NASA has its own internal “response framework” for how it plans to deal with the pandemic. It lists four different stages for the agency, which each detail the amount of people who will work from home, the level of access to NASA facilities, and how much travel will be allowed. Right now, two NASA centers — Ames Research Center and Marshall Space Flight Center — are on Stage 3, which makes telework mandatory and only allows “mission-essential” personnel on site at facilities. NASA bumped these two centers to Stage 3 after employees tested positive for COVID-19 at each place.
NASA’s Johnson Space Center, which oversees the agency’s human spaceflight launches and operates the International Space Station, is only at Stage 2. At that level, teleworking is strongly encouraged, though not mandatory, while various facilities are closed down. “The health and safety of NASA’s workforce is the agency’s top priority. As the coronavirus (COVID-19) concern continues to escalate, NASA is taking steps to ensure its workforce is protected and informed,” a NASA spokesperson at JSC said in a statement.
But as more workers at JSC stay home, they’re still looking ahead to the next launch of people to the ISS, which is slated for April 9th out of Kazakhstan. A Russian Soyuz rocket will launch three crew members, including NASA astronaut Chris Cassidy, to the station, where they’ll join three people already in orbit.
That launch is still on, and NASA says the agency hasn’t made any changes to operations and schedule surrounding the mission. As of yesterday, Kazakhstan effectively closed its borders after reporting its first coronavirus cases in the country. No one can enter the country except for diplomats, returning citizens, and those invited by the country’s government, according to Reuters. NASA is still assessing if changes are needed regarding how personnel will travel to Kazakhstan.
Of course, the concern is that the astronauts flying to the station could carry the coronavirus with them, if they don’t know that they’re infected with the virus. But NASA already has a long-held strategy in place for preventing astronauts from carrying any nasty bugs with them to space. All astronauts going to orbit must go through a two-week period of quarantine called “health stabilization,” according to NASA. That way, the agency can make sure the crew is not incubating any illnesses before launch. However, NASA said it “will continue to evaluate and augment this plan, in coordination with its international and commercial partners” if needed.
In the meantime, Russia’s state space corporation, Roscosmos, has decided to shut down all media activity surrounding the Soyuz launch, barring journalists from covering the mission in person. Russia will still live stream the launch, and NASA typically airs all of its crewed launches on its own online TV channel.
Once this launch is over, the next big milestone for JSC is the return of crew from the ISS. NASA astronauts Andrew Morgan, Jessica Meir, and Russian cosmonaut Oleg Skripochka are slated to return to Earth in a Soyuz capsule in mid-April, landing in the Kazakhstan desert. Such landings typically require large groups of recovery personnel to extract the astronauts from the landed capsule.
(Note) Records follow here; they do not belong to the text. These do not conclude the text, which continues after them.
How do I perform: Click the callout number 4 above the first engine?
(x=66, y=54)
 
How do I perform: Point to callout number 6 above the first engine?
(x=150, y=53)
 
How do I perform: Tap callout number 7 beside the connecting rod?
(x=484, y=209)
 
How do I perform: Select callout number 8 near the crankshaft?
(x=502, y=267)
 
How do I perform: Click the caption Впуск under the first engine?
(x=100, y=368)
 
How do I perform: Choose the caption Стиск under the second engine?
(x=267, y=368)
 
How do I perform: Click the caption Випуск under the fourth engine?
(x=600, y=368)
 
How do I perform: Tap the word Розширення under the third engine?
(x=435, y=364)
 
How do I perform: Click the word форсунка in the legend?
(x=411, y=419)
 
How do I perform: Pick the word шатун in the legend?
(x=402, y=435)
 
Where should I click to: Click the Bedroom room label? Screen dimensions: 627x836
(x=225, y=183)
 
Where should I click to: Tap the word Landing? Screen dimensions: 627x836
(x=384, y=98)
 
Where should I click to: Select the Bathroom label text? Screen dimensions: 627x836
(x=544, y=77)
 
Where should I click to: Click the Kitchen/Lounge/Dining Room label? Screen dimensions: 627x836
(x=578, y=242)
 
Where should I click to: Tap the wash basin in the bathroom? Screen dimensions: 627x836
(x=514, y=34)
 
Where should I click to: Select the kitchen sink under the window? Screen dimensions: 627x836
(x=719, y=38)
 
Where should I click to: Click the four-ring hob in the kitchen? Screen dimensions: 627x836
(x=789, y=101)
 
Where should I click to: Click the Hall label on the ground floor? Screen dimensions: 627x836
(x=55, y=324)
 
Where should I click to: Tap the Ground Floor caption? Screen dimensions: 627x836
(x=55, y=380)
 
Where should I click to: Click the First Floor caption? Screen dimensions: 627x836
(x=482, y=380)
NASA did not provide any details if those operations would change in light of the pandemic.
However, NASA has more than one upcoming crewed mission on its calendar. Soon, NASA’s commercial partner SpaceX will be ready to send its first crew of NASA astronauts to the International Space Station. The launch is a critical one for NASA’s Commercial Crew Program, an initiative to develop privately funded vehicles to transport people to and from the ISS. SpaceX has been developing its Crew Dragon capsule for the program, and the first vehicle that will fly a crew of two to the station is already in Florida ahead of its inaugural flight.
SpaceX is currently targeting May for that flight, according to the company’s president Gwynne Shotwell. NASA also says that SpaceX’s passengers for the mission, astronauts Bob Behnken and Doug Hurley, are continuing to train for the mission as originally planned. As for operations at SpaceX, it seems like things are still moving ahead as usual. SpaceX CEO Elon Musk sent an email last week to the company’s employees underplaying the coronavirus threat, arguing people were more likely to die in a car crash than from the virus.
Of course, the situations at NASA and SpaceX are subject to change quickly. The coronavirus pandemic is ever-evolving, with cities, states, and countries making swift changes every few hours to combat the spread of the disease. And already, launches are being affected. Europe’s primary spaceport in French Guiana, South America is suspending all launches from the site for the foreseeable future, in order to protect the health of employees and people in the area.
It’s possible that upcoming launches from the US could be postponed as well. It just depends on how companies plan to react and if governments take even more decisive action.